I know the A31 quite well too but I can’t quite gather the details of your route. The B3001 meets the A31 south of the Hogs Back (at Farnham, in fact) and you would have to drive north (back towards the A3) to get to the Hogs Back, but you said you were driving southbound before you turned round. Ironically, if you were travelling southbound there and the satnav told you to turn round, you were being directed back to the A3 and precisely the area you were trying to avoid. Which is another indication of the perils of relying on satnavs. But it doesn’t really matter as far as your problem goes.

There is certainly one stretch of the A31 across the Hogs Back (in the vicinity of the Hogs Back Hotel) where the two carriageways are separated as you describe. I don’t know how you came to be on the southbound carriageway at that stretch – it makes no sense to me at all. But if that’s where you were, I agree that parts of the road there may, taken in isolation, give the impression of being  single carriageway. I imagine you were somewhere around here:


As I said, I don’t know where exactly you might have joined the A31 southbound to approach the Hogs Back (the A31 begins a few miles further north, where it splits from the A3). But certainly at this point (north of the Hogs Back) it is clearly a dual carriageway:


If you follow the GSV from there you will come to the stretch where I believe you turned round. But there is no indication, between those two points, that the road has become a two way single  carriageway. A little further on there is a junction with the road to Ash Green and it is clear at that point that the road is two lanes in the same direction (by virtue of the arrows in the road):


A little further still (just after the “Hotel” signpost on the left) the road opens out again and the opposite carriageway becomes clearly visible. 

I drive that stretch quite often and have done so both during the day and at night and from my perspective there is absolutely no reason to believe the carriageway has reverted to both way running. As well as that, as you can see from the GSV shots, the road is quite narrow there and I was astonished to learn that you performed a U-turn in the dark on that stretch. 

If you do return to the scene, see if you can find any indication as you travel southbound that the road becomes a single carriageway.
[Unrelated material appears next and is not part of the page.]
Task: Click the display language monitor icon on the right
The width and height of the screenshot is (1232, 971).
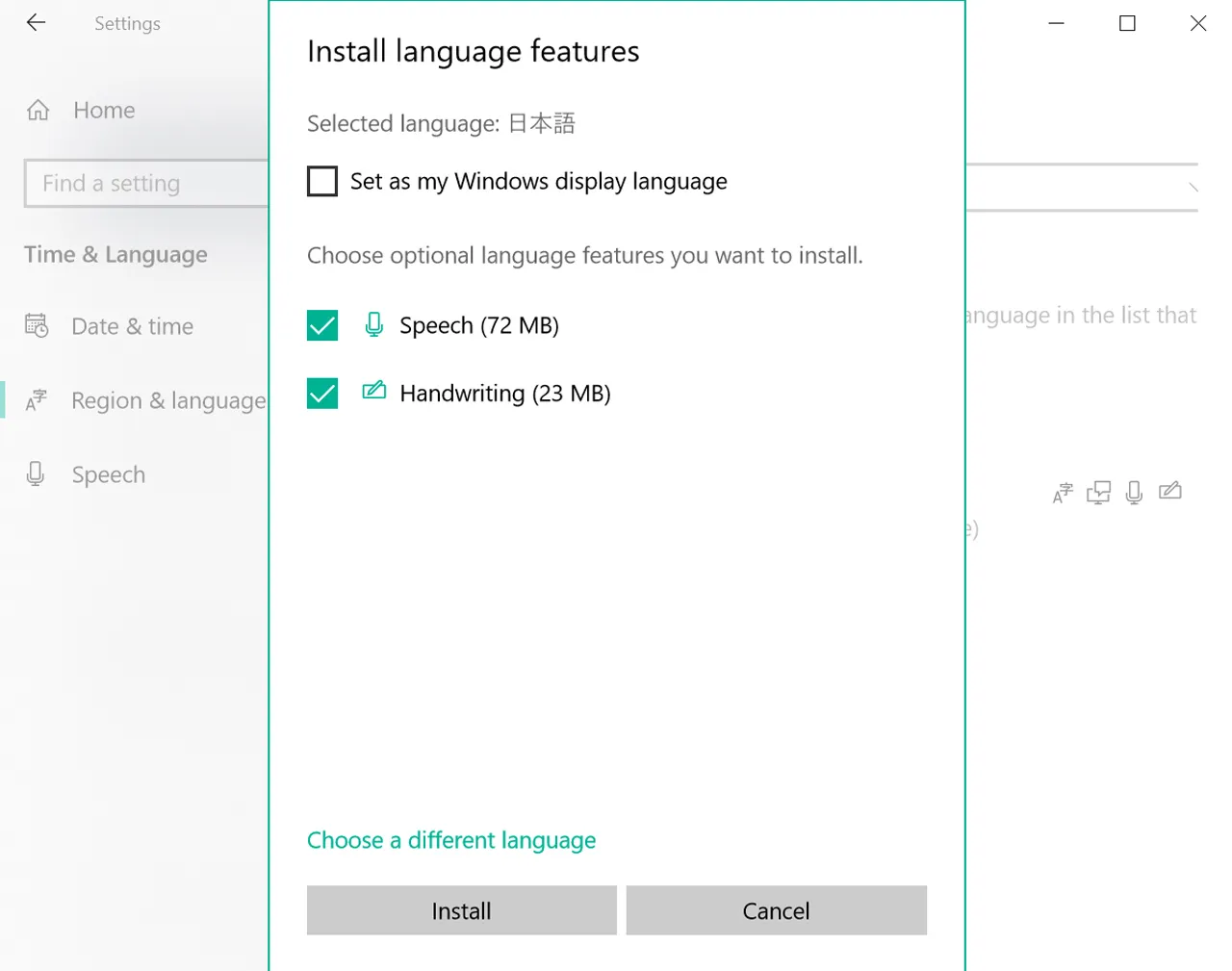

I’m sure you won’t. If you take this matter to court it will be tried in a Magistrates’ Court local to that area and the Magistrates will very likely to be aware of the road’s layout.

My view remains the same. You should not have performed a U-turn at that location and if the area was unfamiliar, you should have waited until a more suitable location to turn round was available. If you are offered a fixed penalty I should grab it with both hands as it is the best offer you will get. If it goes to court, I would recommend a guilty plea with as little said about why and where you turned round as possible.